Based on the artificial seawater for preparing, nutritive ingredient below in artificial seawater, adding:
SODIUMNITRATE 0.15g/L two hypophosphite monohydrate sodium dihydrogen 0.011g/L
Trace element 1ml Fe EDTA 0.01g/L
Wherein micro-compound method:
Tetrahydrate manganese chloride 0.22g/L CoCL2 0.11g/L
Cupric sulfate pentahydrate 0.02g/L Zinc Sulphate Heptahydrate 0.044g/L
Sodium Molybdate Dihydrate 0.012g/L
Add water and be settled to 1L.
With the above-mentioned substance dissolving, be settled to 1L with distilled water, 121 ℃ of autoclaving 20min shake adding 100mlFN17 substratum and collective media in the bottle at 250ml, and inoculum density is 4 * 10
5Individual cells/ml, at 26 ℃ of temperature, light: dark=14: 10, light intensity 100001ux cultivates under the conditions such as shaking speed 140r/min.Cultivated through 7 days, the maximum biomass of little plan ball algae-X57 can reach 4.2 * 10
8Individual cells/ml (see figure 1).
Can learn according to above-mentioned different cultivation results, use FN17 substratum provided by the invention, daily adding solution A: B: C was according to 18: 1: 18 mixed, when add-on is 8ml/L, the accumulation of its biomass is to use 2 times of collective media, it is loaded down with trivial details to have overcome the collective media preparation simultaneously, the defective that cost is higher.

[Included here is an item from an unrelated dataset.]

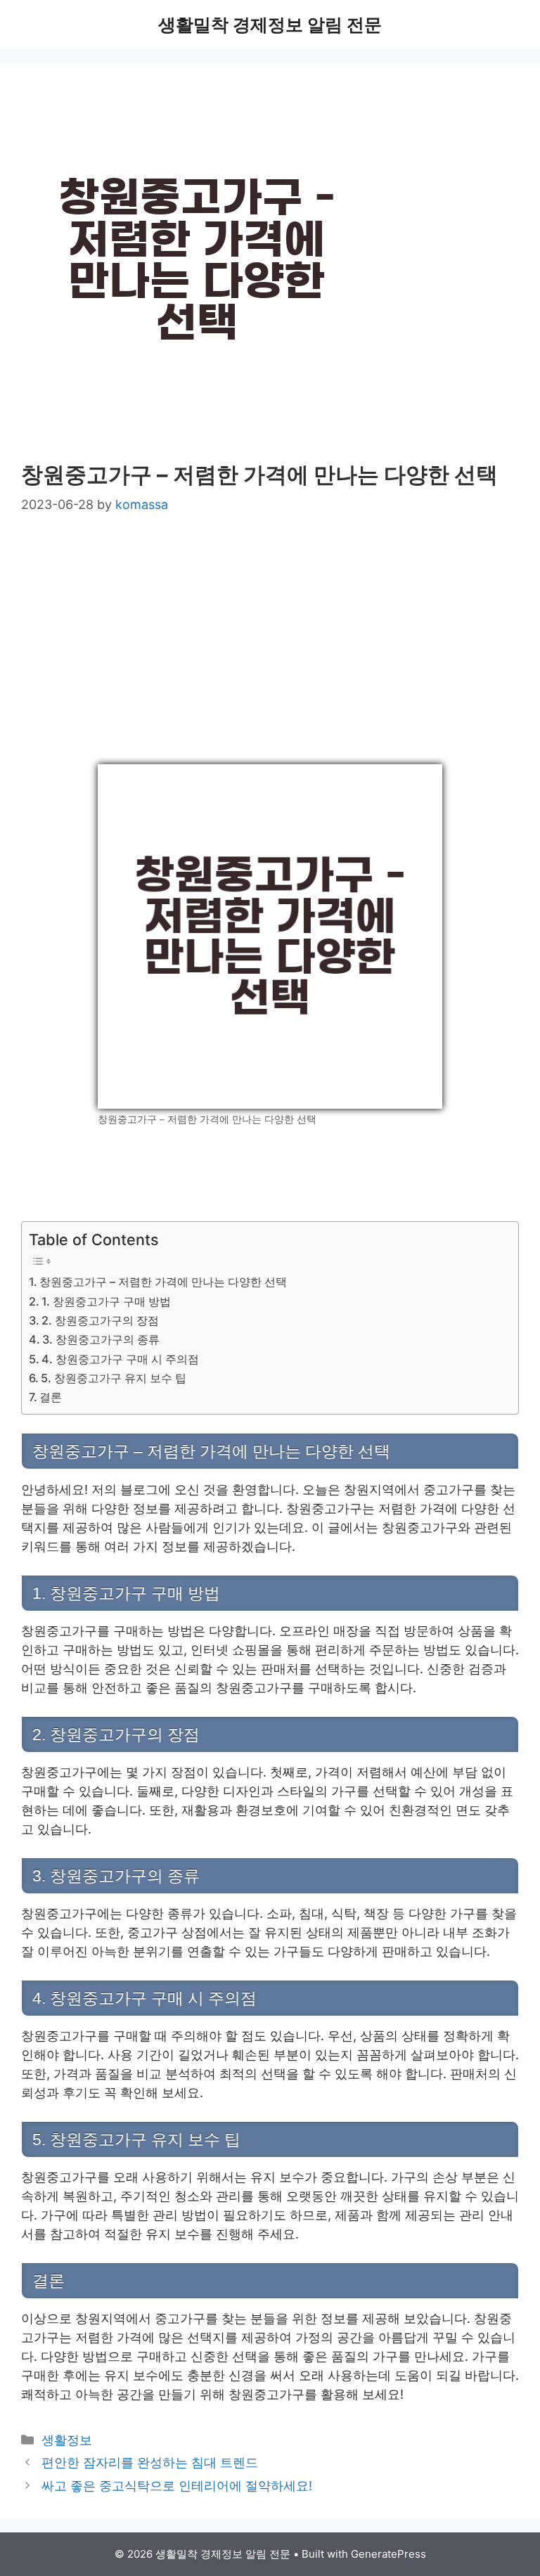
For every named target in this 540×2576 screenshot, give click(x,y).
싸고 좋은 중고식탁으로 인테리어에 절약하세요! (176, 2485)
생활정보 (66, 2440)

1. the many conditions of ultrasonic wave and culture condition are induced
In 300L small light reactor assembly, add the FN17 substratum, little plan ball algae-X57 and culture volume ratio are 1: 8 ratio inoculation, inoculum density is 2.1 * 10
5Individual cells/ml, culture temperature is 26-28 ℃, and illumination is 15000-180001ux, and light application time is 14 hours/day, the mixed solution 0.8ml/L (solution A: B: C according to 18: 1: 18 mixed) that adds solution A, B, C every day, cultivate after 8 days, with the frequency of 18kHz, the power of 4w, treatment time 15s, supersound process 2 times, each timed interval is 10s, feeding concentration with the flow velocity of 1.0-1.5L/min then is 5% CO
2Add the mixed solution (solution A: B according to 15: 1 mixed) of solution A, B every day, add-on is 30 μ l/L, the amount of disposable adding solution C is 1.2ml/L, and inducing culture is after 2 days, again with the frequency of 10kHz, the power of 3w, treatment time 8s, supersound process 1 time, coinduction fat accumulation 4 days.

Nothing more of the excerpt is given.